### Goals
1. Say whether each statement below agrees with the film review of *In Our Hands-The Battle for Jerusalem*. Answer yes or no, and quote the words from the review that decide it.
(a) The screening the reviewer describes took place on the eve of Jerusalem Day.
(b) The Jewish Policy Center is based in New York.
(c) Achmon was given ten days to prepare for the Battle of Jerusalem.
2. Carry on the review of the film *In Our Hands-The Battle for Jerusalem* from its last sentence.

### Excerpted passage
++++++++
Christian Broadcasting Network docudrama In Our Hands-The Battle for Jerusalem – a review

Last night, the eve of Yom Yerushalayim, Jerusalem Day in Israel , upwards of 400,000  people in 700+ theaters across America watched the engrossing, and at times emotionally charged, Christian Broadcasting Network (CBN ) production of In Our Hands-The Battle for Jerusalem.  Those of us  who were young adults in 1967, with  fear and anxiety were  glued to transistor radios waiting to  hear whether Israel would survive annihilation.   Viewing this excellent factually based production with superb Israeli casting brought back memories of the miracles and sacrifices made by the heroic and valiant commanders,  soldiers, airmen and sailors of the T’zahal. 

Mike Bates  and I had interviewed Shoshana Bryen , senior director of the Washington, DC – based Jewish Policy Center about the legacy of the June 1967 Six Day War that we published in the NER/Iconoclast.  She  discussed the significance of how the stunning victory against enormous odds transformed the Israel that we have come to know, today: happy, confident, a technological powerhouse with a global reach and democratic, with a small “d” ally of the US in the Middle East.

For those of us who have served in the military the camaraderie, heroic resolve and raw emotions of liberation and reunification of Jerusalem, the eternal capital of modern Israel,  depicted in the film gave it persuasive power.  The interaction between  Col. Mordechai “Motta” Gur,  charismatic commander of the 55th Brigade and his intelligence officer , Arik Achmon, as well as  combat battalion and company commanders had the ring of truth. As an ex US Army Intelligence officer, I appreciated the scenes between Gur and Achmon when he dragooned the  later away from his  Economics studies at Hebrew University to ‘learn’ how to be his intelligence officer. Then there was the exchange when in preparation for the War, Gur  asked Achmon  to prepare a  battle plan for a jump  by the 2,000 strong brigade  into the Egyptian town of El Arish behind enemy lines.  Then , Gur informed Major Achmon that plans had been changed, and  in less than 10 hours he had to prepare for the critical Battle of Jerusalem.
++++++++
### Data shown
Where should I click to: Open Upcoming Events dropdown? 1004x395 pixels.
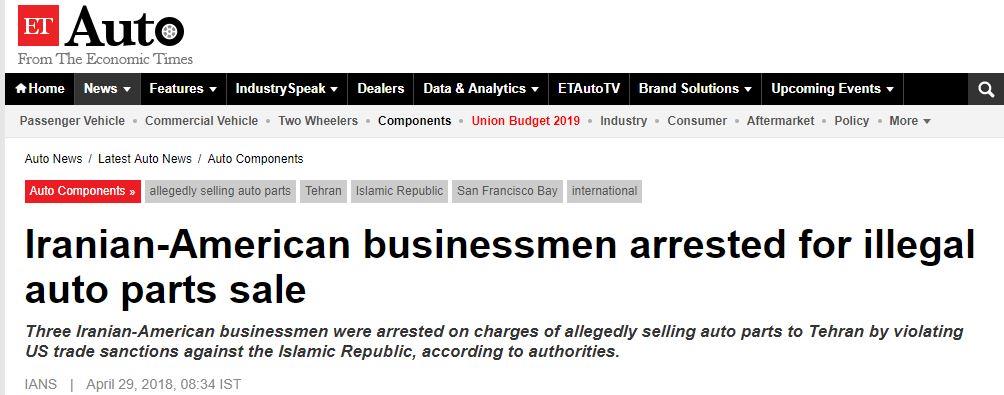[832, 89]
++++++++
### Exercise responses
1.
(a) Yes: "Last night, the eve of Yom Yerushalayim, Jerusalem Day in Israel"
(b) No: "Washington, DC – based Jewish Policy Center"
(c) No: "in less than 10 hours he had to prepare for the critical Battle of Jerusalem"

2.
In Our Hands deftly segues between dramatized exchanges like these and interviews with the Achmon, 71st battalion company commander Zamosh, the son of the 66 Battalion commander killed leading troopers in the ‘alley of death, battle,’ when they had lost their way and were confronted with Jordanian fighters. The depiction of the bloody battle of Ammunition Hill, reminiscent of WWI trench  warfare was realistically portrayed. The episode commentary  noted  that 39 IDF troopers and  71 Jordanian Legionaries  were killed  and many maimed and wounded  on the Israeli side. The surviving  troopers of the Ammunition Hill Battle in the film version are shown digging a mass grave for the Jordanian dead. Later there is the recollection of a meeting between a brigade  survivor and a Jordanian legionnaire commander at an occasion 45 years after the battle for Ammunition Hill when they could laugh and talk of peace.

  In Our Hands depicts a dinner given by a Jewish family in Jerusalem on the eve of the battle that was most effective.  An 86 year old grandmother, a refugee from the Jewish Quarter  in the Old City overrun by Jordanian legionnaires brings out an Israeli flag that had been taken down when she and 1,600 others were forced to leave at the end of the siege.  She  gifted it to Zamosh with the hope  for returning  to fly from the Temple Mount.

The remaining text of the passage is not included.